= Activity =
Could you transcribe the entries below exactly, starting at the line that contains "Task: Click the network" and stopping at the last line, without any pictures?

= Collected data =
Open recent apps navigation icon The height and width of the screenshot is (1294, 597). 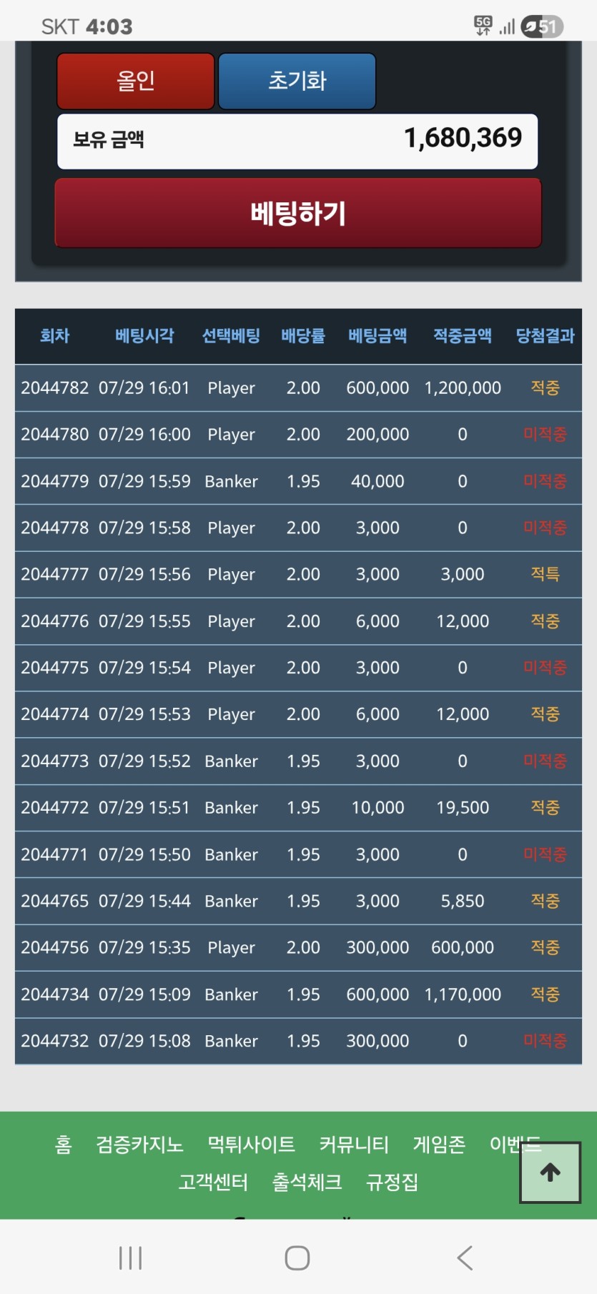(131, 1258)
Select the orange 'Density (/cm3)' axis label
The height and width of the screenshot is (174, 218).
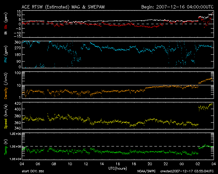(5, 86)
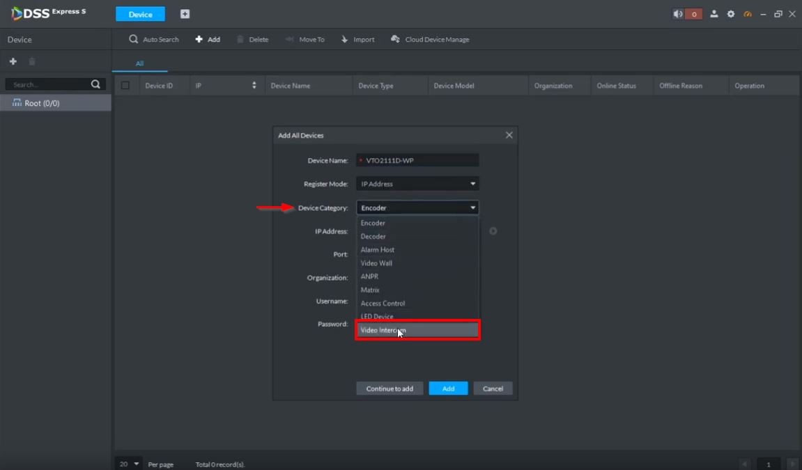802x470 pixels.
Task: Click the Import toolbar icon
Action: [x=344, y=40]
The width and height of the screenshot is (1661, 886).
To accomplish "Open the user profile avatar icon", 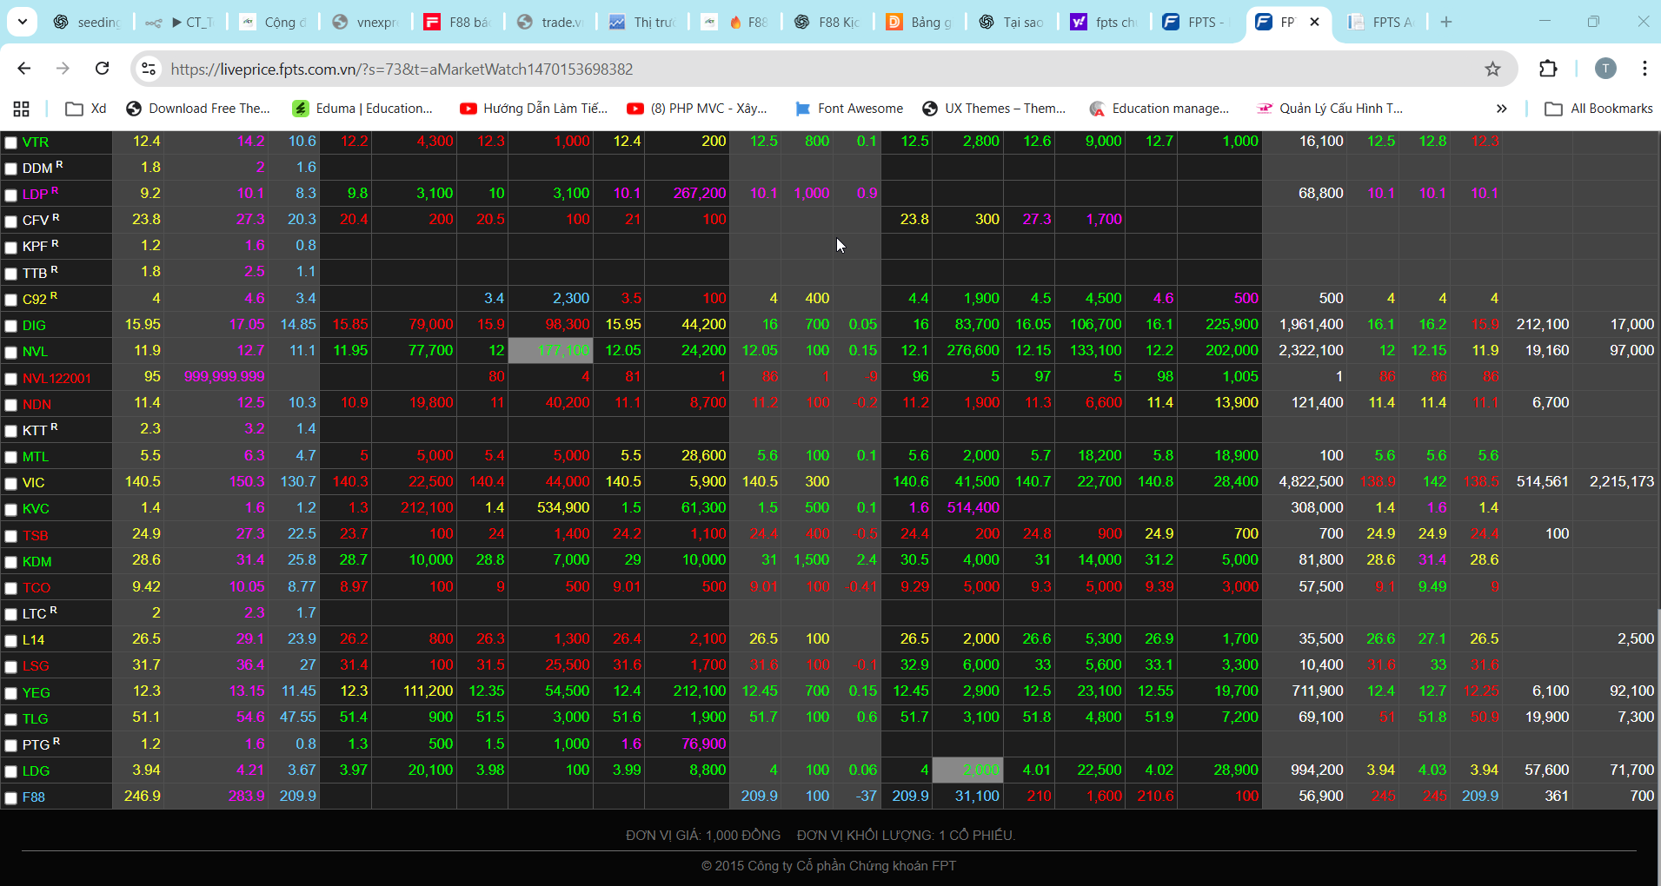I will click(1605, 69).
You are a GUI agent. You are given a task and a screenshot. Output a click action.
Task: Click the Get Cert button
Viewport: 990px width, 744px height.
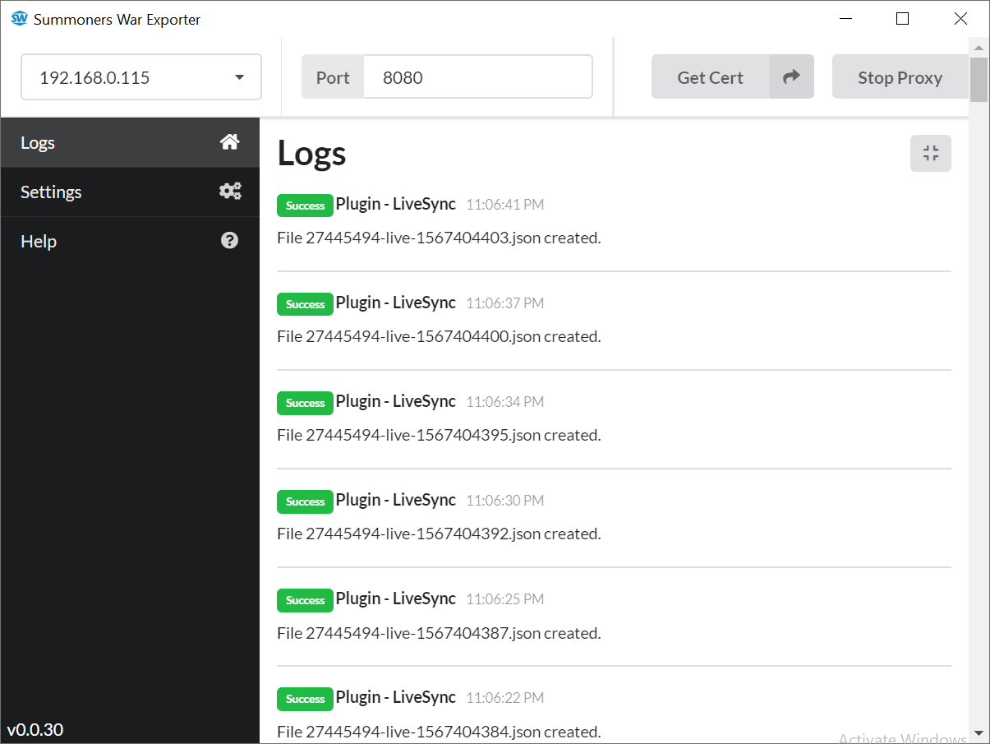pos(709,76)
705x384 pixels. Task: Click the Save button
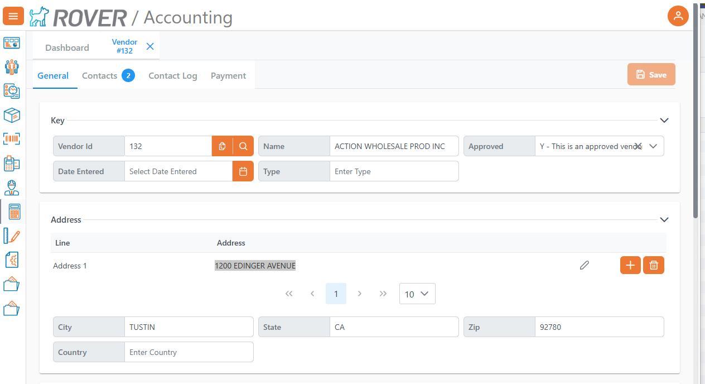tap(651, 74)
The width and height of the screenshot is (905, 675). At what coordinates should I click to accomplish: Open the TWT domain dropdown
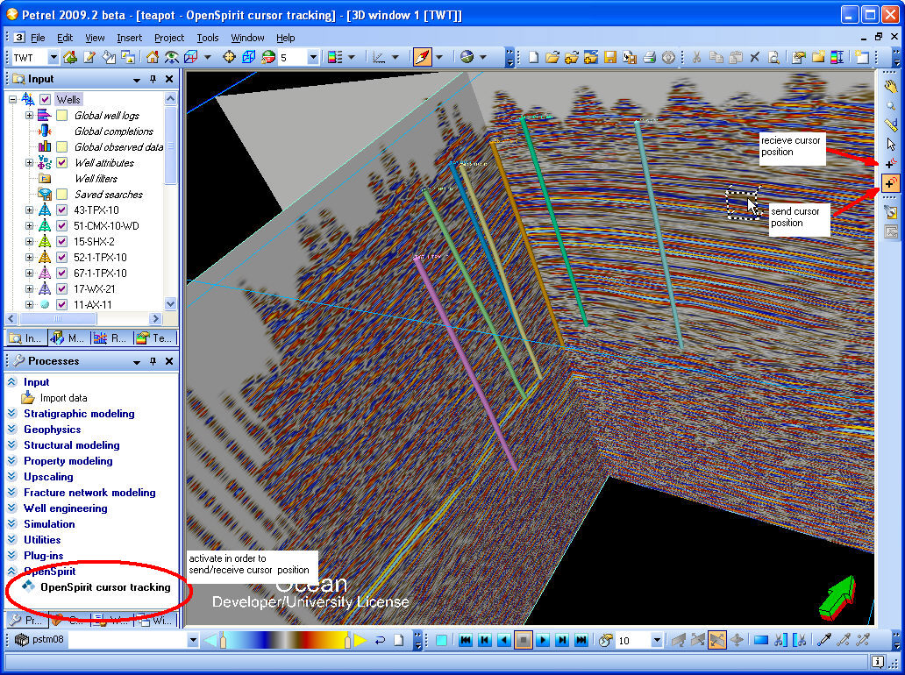53,58
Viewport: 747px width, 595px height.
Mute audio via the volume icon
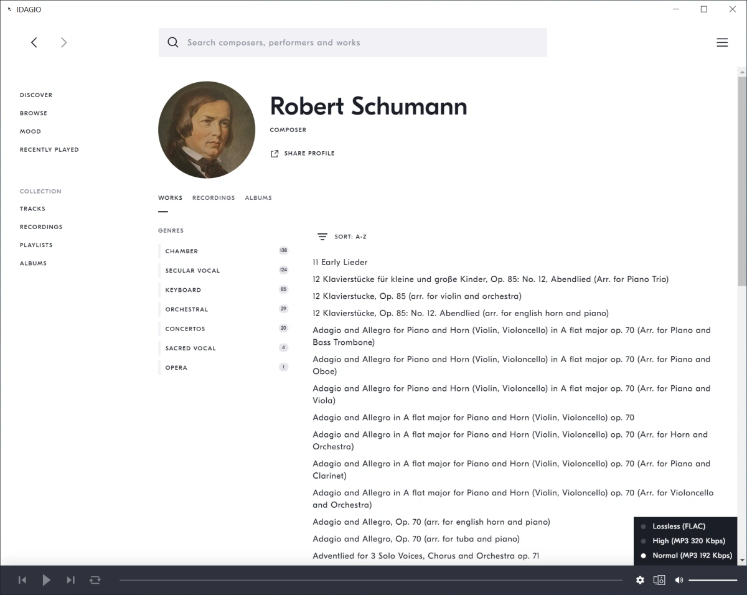679,580
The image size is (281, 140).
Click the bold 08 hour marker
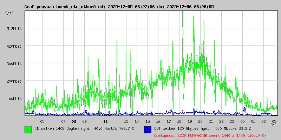point(74,121)
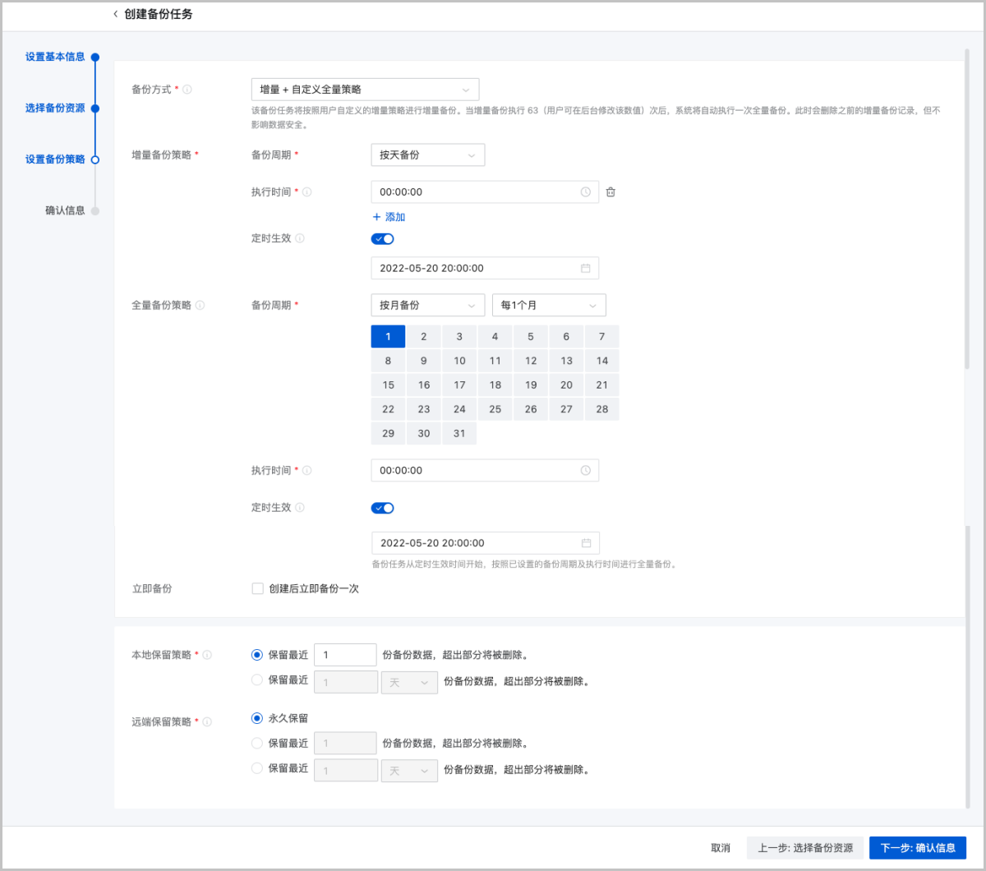The image size is (986, 871).
Task: Click clock icon in incremental 执行时间 field
Action: click(585, 192)
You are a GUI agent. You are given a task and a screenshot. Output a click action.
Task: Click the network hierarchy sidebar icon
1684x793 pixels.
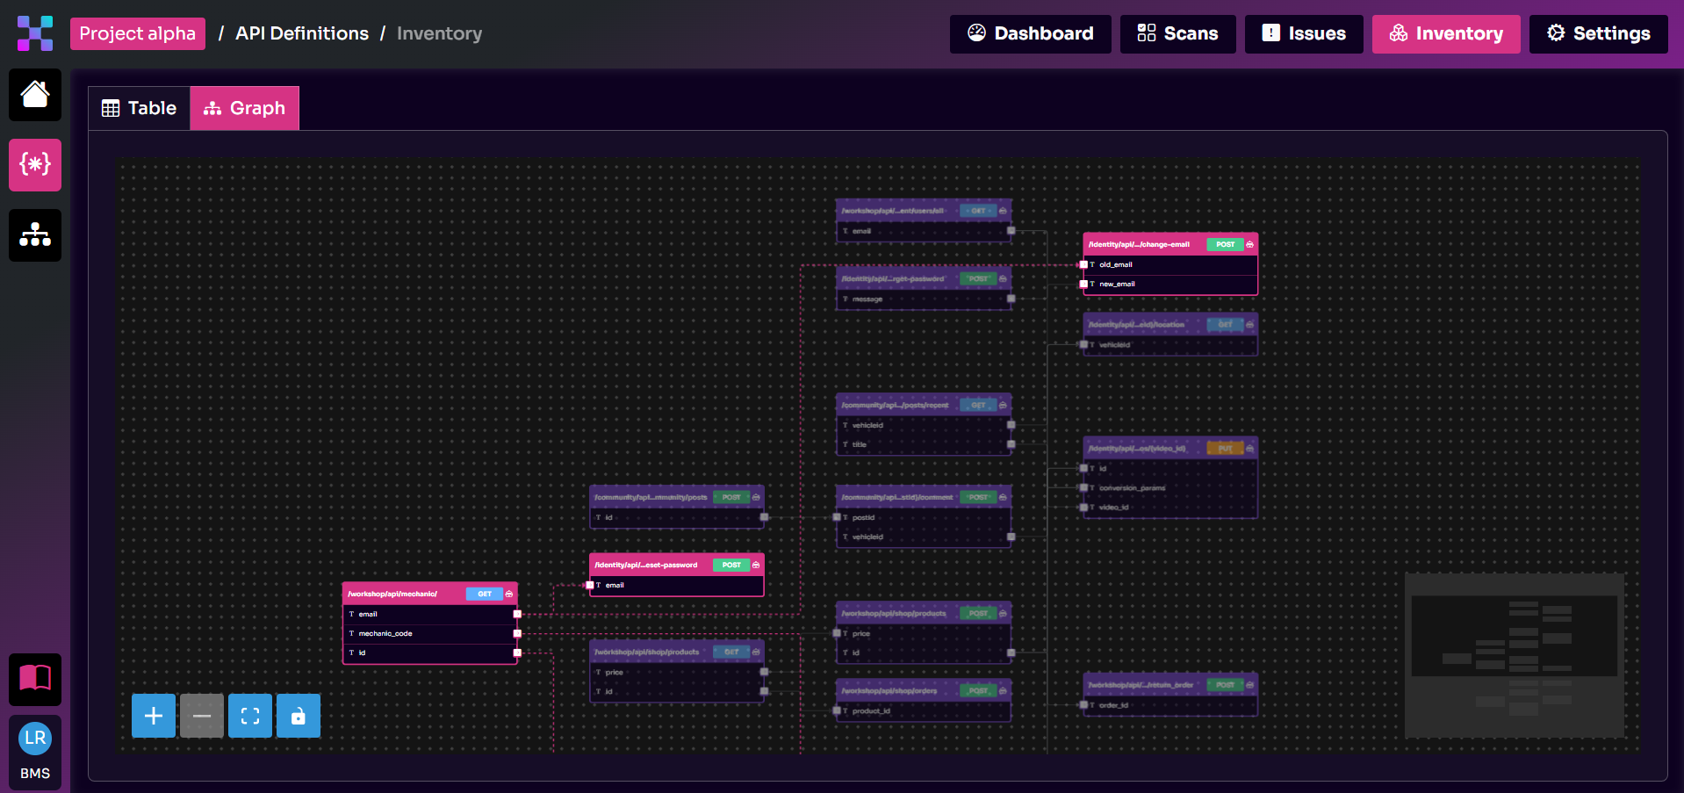(x=35, y=234)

= Written response =
Task: Click the network hierarchy sidebar icon
1684x793 pixels.
(x=35, y=234)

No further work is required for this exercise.